:: SELECTED EXTRACT ::
--------------------
"With Arms Wide Open" is a song by American rock band Creed. It was released on April 18, 2000, as the third single from their second studio album, Human Clay. The song reached number one on the US Billboard Hot 100 in November 2000, becoming the band's first and only song to top the chart. The song also received honors at the 43rd Annual Grammy Awards in 2001, being nominated for Best Rock Vocal Performance by a Duo or Group, as well as Scott Stapp and Mark Tremonti winning the Grammy Award for Best Rock Song.

Writing and recording
Scott Stapp began writing the lyrics to the song in early 1998 during the My Own Prison tour, when he found out that his then wife Hillaree Burns was pregnant with his first child, Jagger. According to Stapp the song was written in 15 minutes at soundcheck. Stapp overheard guitarist Mark Tremonti playing and loved what he heard so much that he ran in and told Tremonti to just keep playing as Stapp began singing his lyrics.

Music and lyrics
Stapp wrote the lyrics when he found out, with great surprise, that he was going to be a father. The original lyrics to the song were written from the perspective of having a daughter, even though his wife was pregnant with a boy, as Stapp used "she" during early live performances. This would eventually be changed when Stapp found out he would be having a son. In later years Stapp would not use "he" or "she" in reference to the child but rather "they" to refer to both his sons and daughter. In a 2013 interview with Songfacts, Stapp said of the song:

Musically the song is a power ballad written in the key of C major, with Tremonti playing in drop D tuning and Stapp singing in his signature baritone singing voice. According to Stapp, following the massive crossover success of the single which he felt led to the song being heavily overplayed, so much so that even his then-wife would turn away from it, and upon hearing impersonations of other people mimicking his vocal delivery in a dramatic, over-the-top fashion he purposely began to alter his vocal style which he feels has helped him grow as a vocalist. He states "I don't know where I picked up all the idiosyncrasies of how I enunciate and I've been called out on my vowels ... But it's actually helped me as a singer because I've heard that and I've intentionally enunciated differently on different words and syllables, so thank you world for pointing out a consistent pattern early in my 20s so I could evolve and grow as a singer. You made me better. Thank you."
--------------------
:: SHORT PROBLEM 1 ::
Reproduce word for word the stretch of the song article from "Writing and recording" through "singing his lyrics.".
:: SHORT PROBLEM 2 ::
According to the article on "With Arms Wide Open," in what key is the song written?
The material is separate from the song article and has no connection to it.

:: INFORMATION SHOWN ::
--------------------
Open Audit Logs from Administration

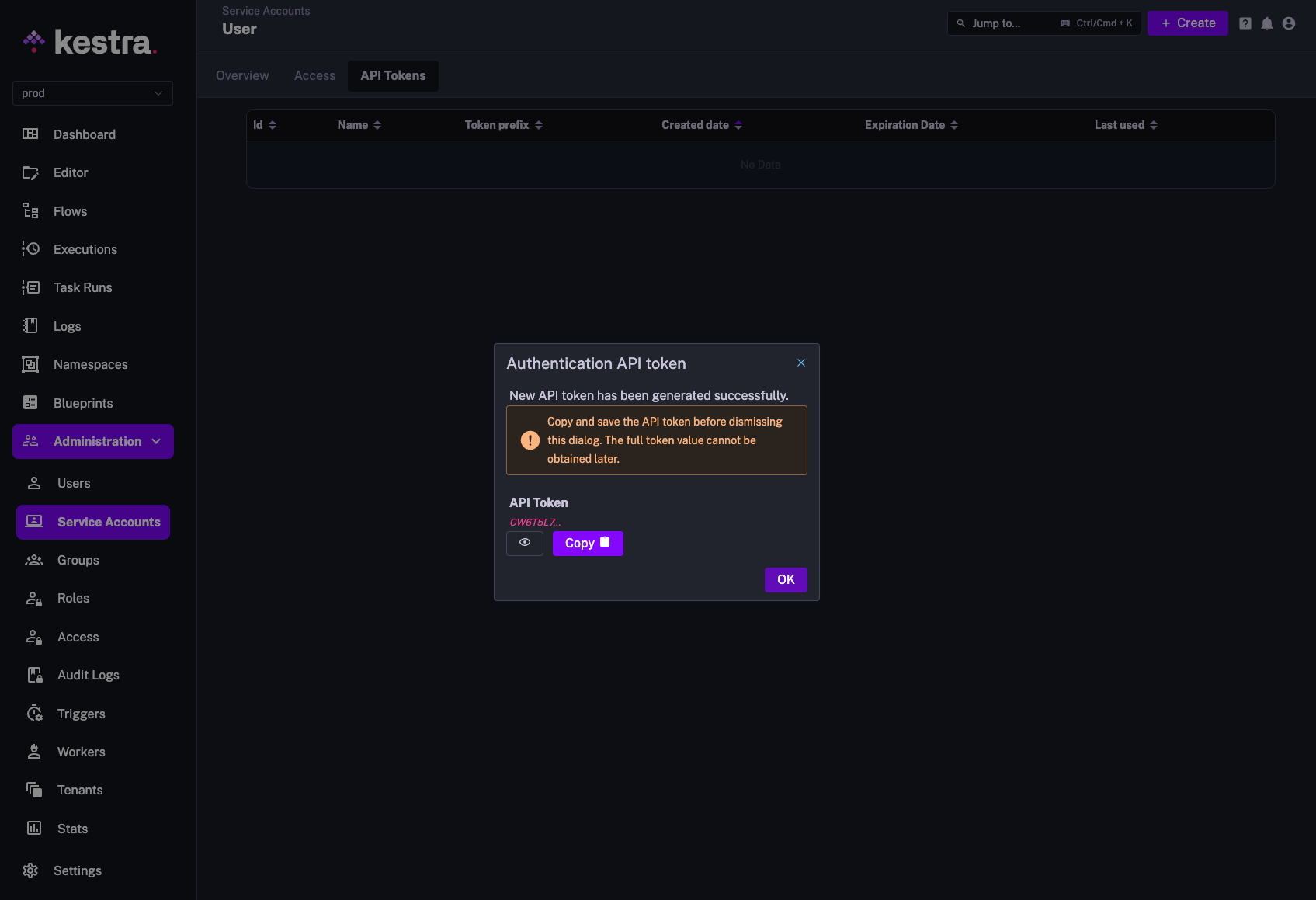pos(88,674)
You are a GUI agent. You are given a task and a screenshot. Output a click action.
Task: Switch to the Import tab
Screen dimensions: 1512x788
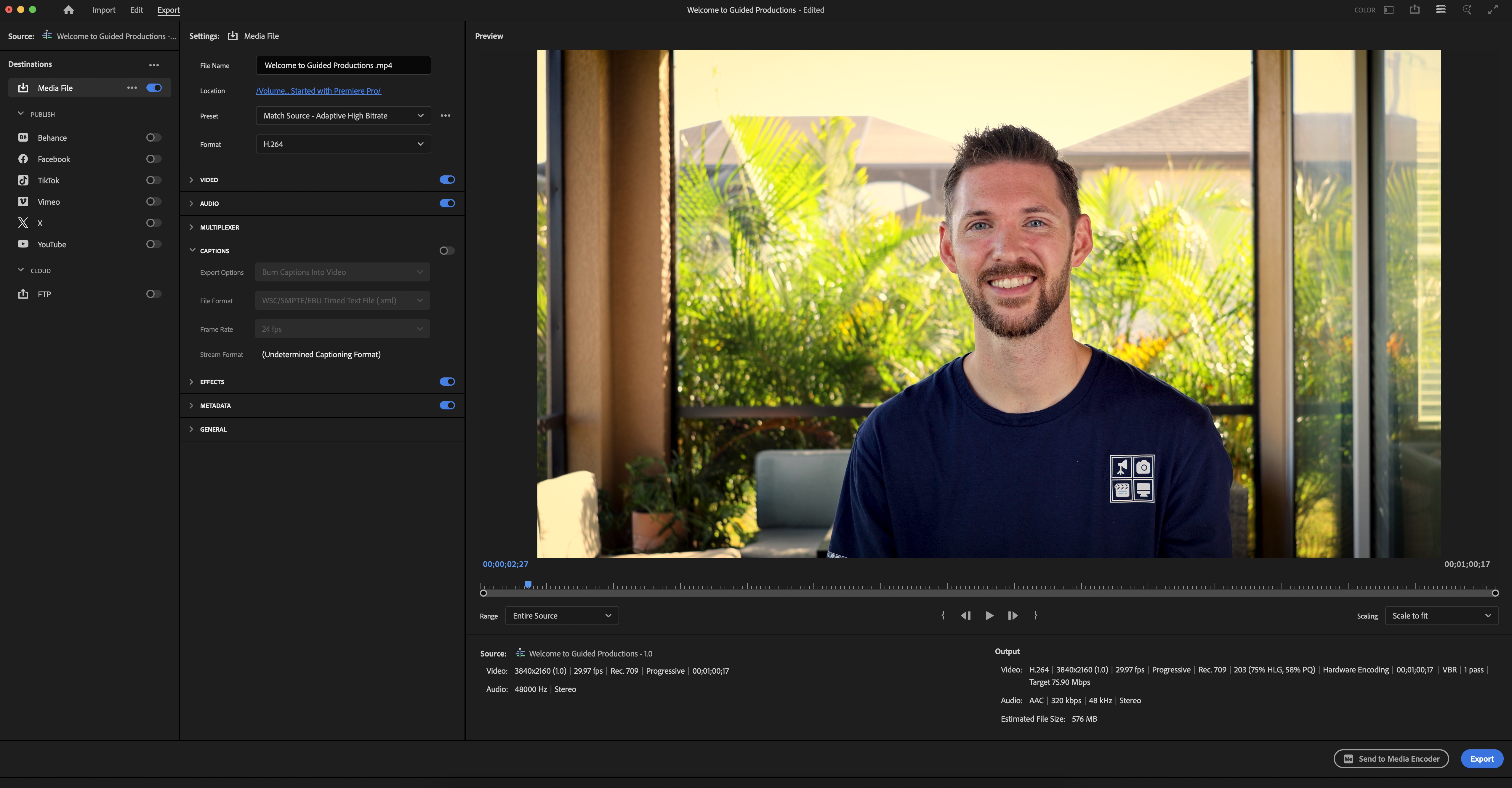click(103, 10)
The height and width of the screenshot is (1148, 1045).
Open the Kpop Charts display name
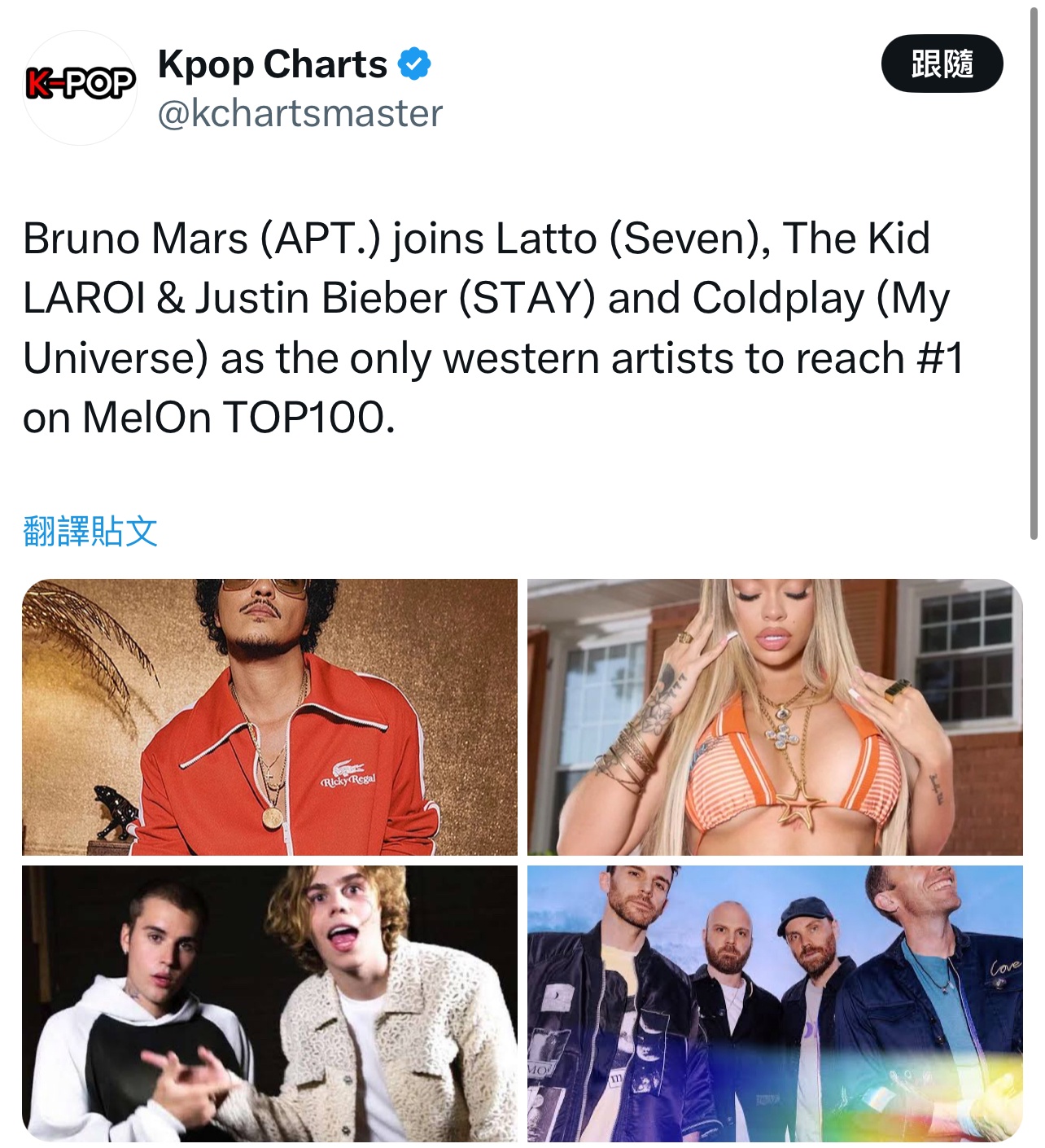273,64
--------------------
:: TASK RESULT 1 ::
Writing and recording
Scott Stapp began writing the lyrics to the song in early 1998 during the My Own Prison tour, when he found out that his then wife Hillaree Burns was pregnant with his first child, Jagger. According to Stapp the song was written in 15 minutes at soundcheck. Stapp overheard guitarist Mark Tremonti playing and loved what he heard so much that he ran in and told Tremonti to just keep playing as Stapp began singing his lyrics.

:: TASK RESULT 2 ::
C major